The funds are linked to The Rohatyn Group, a specialised asset management firm focused on emerging markets.

“The companies had failed to settle their Islamic financing obligation, which led to the appointment of the receiver and manager. Hence, my main role is to expedite and maximise recovery and settle the obligation,” says Ernst & Young’s Stephen Duar Tuan Kiat, who has been appointed by AmBank Islamic Bhd as the manager and receiver of both companies.

However, Duar declined to reveal the amount due to the bank, citing confidentiality.

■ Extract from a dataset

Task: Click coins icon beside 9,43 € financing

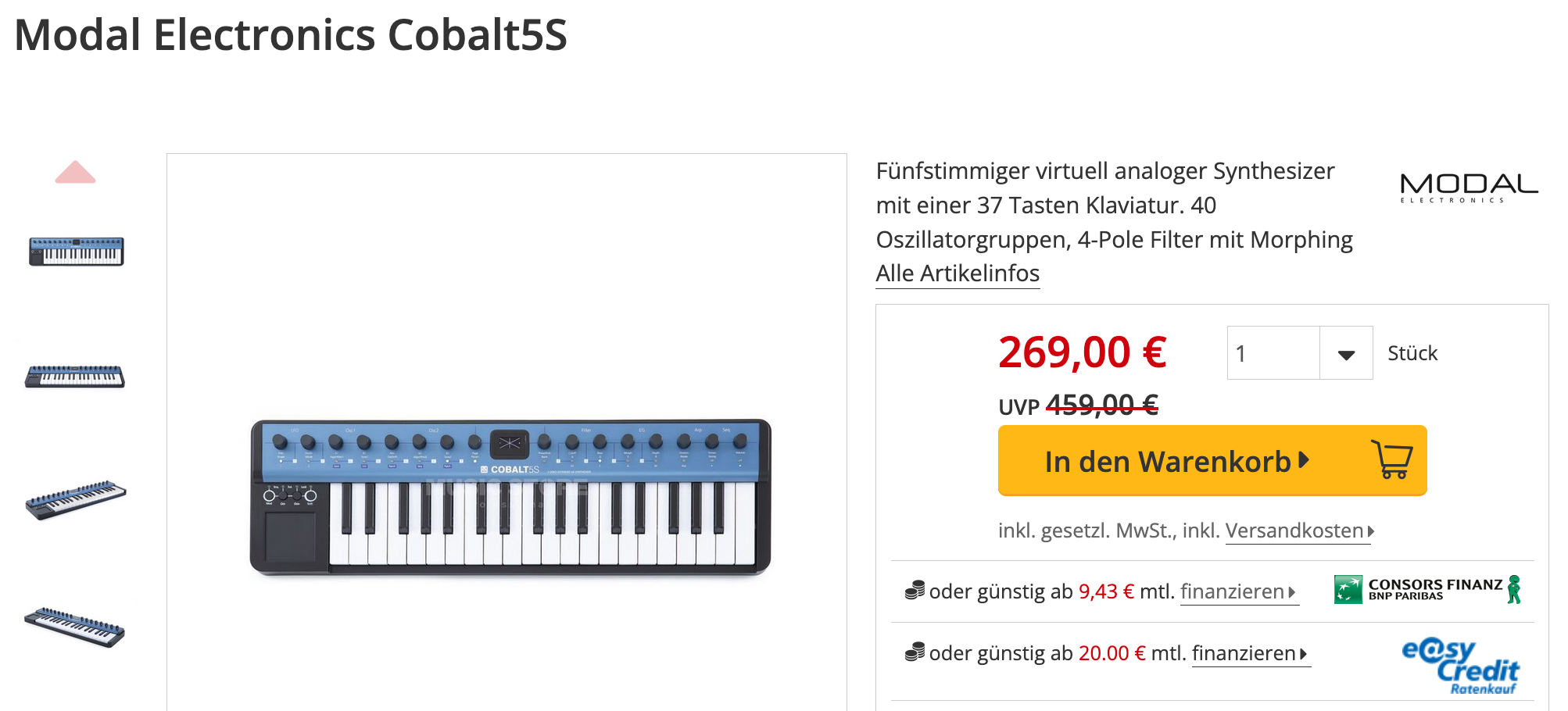Action: 915,591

If the data submitted to SSM is anything to go by, the bank is trying to recover as much as RM110 million from TRW Boulevard. As at June 30, 2015, TRW Boulevard’s non-current liabilities were RM109 million while the total charge created with AmBank Islamic was RM110 million.

For the second building, AmBank Islamic is probably owed between RM225 million and RM281 million based on the non-current liabilities of RM225 million and a charge with the bank of RM281 million.

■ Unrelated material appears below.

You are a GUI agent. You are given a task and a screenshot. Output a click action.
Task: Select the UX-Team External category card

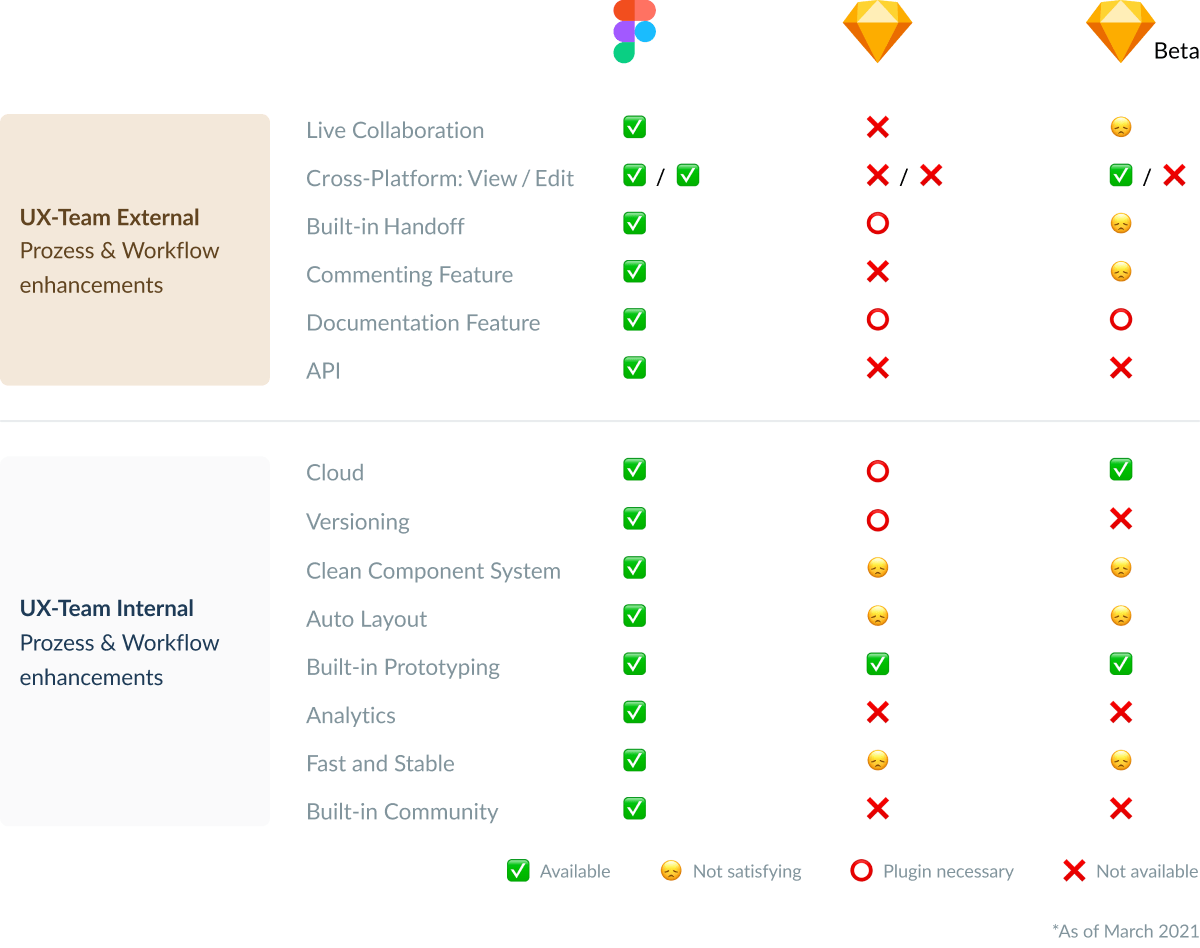click(x=135, y=250)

As receiver, Duar has completed an independent valuation of the buildings and appointed real estate agent and valuer CBRE | WTW as the exclusive marketing agent to conduct the sale.

Duar tells The Edge in an interview that he is unable to share the valuation figures as they are confidential.

Using the non-current asset data from SSM as an indicator of the book value, as at June 30, 2015, Menara Tulus’ book value was around RM225 million while Menara Ikhlas’ was RM360 million.

CBRE |WTW managing director Foo Gee Jen provided The Edge with a similar estimate at the same interview. “We are looking at about RM350 million for Menara Ikhlas and between RM200 million and RM250 million for Menara Tulus.”

The buildings are located next to each other but Menara Tulus is closer to the National Registration Department while Menara Ikhlas is located opposite Mahkamah Persekutuan Malaysia.

“Based on the rent we are receiving, Menara Tulus gives a gross yield of 6.5% to 7%,” Foo says of the building, which is 55% occupied. The tenants include the Ministry of Primary Industries and Commodities and the Royal Malaysian Customs Department. Menara Ikhlas, which is 20% occupied, gives a gross yield of 3%. The tenants include the Malaysian Immigration Department and MyEG Services Bhd.

In the meantime, both the receiver and the real estate agent continue to seek tenants for the buildings.

Foo attributes the current low occupancy rate to each ministry already having its own building in Putrajaya. Nevertheless, he anticipates that the tenancy rate will improve. “As we know, the government has tightened its budget and moving forward, not every ministry is likely to own a building. [Thus,] Menara Tulus and Menara Ikhlas will provide an opportunity to any [government] agency to expand.” He says the buildings are in good condition and built in accordance with international standards. Interested parties have the option of purchasing both buildings or just one.

Duar and Foo opine that it would be challenging at present to build a similar building, with the same specifications, in Putrajaya, and at the price that they expect the deal to be sealed.

“The buildings offer an opportunity to investors to go in (purchase) at the near bottom of the market price,” says Foo. He adds that there are not many privately owned office buildings in Putrajaya as most are owned by Putrajaya Holdings Sdn Bhd and government-linked companies.

According to documents sighted by The Edge, the owners appear to have attempted to dispose of Menara Ikhlas for RM640 million and Menara Tulus for RM335 million in 2012 to a company called Nursi Properties Sdn Bhd, which was only set up that year.

It is unclear why the deal did not materialise but an SSM search on Nursi reveals that an official receiver had been appointed for the company in July 2013 and that it was being wound up. (Filings to the SSM ceased thereafter.)

The Edge also sighted a document which reveals that in 2008, one of the parcels measuring 3.33 acres, on which Menara Ikhlas was subsequently built, was purchased for RM350 psf or RM50.71 million.

As Duar will conduct the sale by way of expression of interest (EOI), he is not obliged to proceed with the sale but can opt to improve the tenancy and yield before putting the asset up for sale.

The closing date for the EOI is March 29.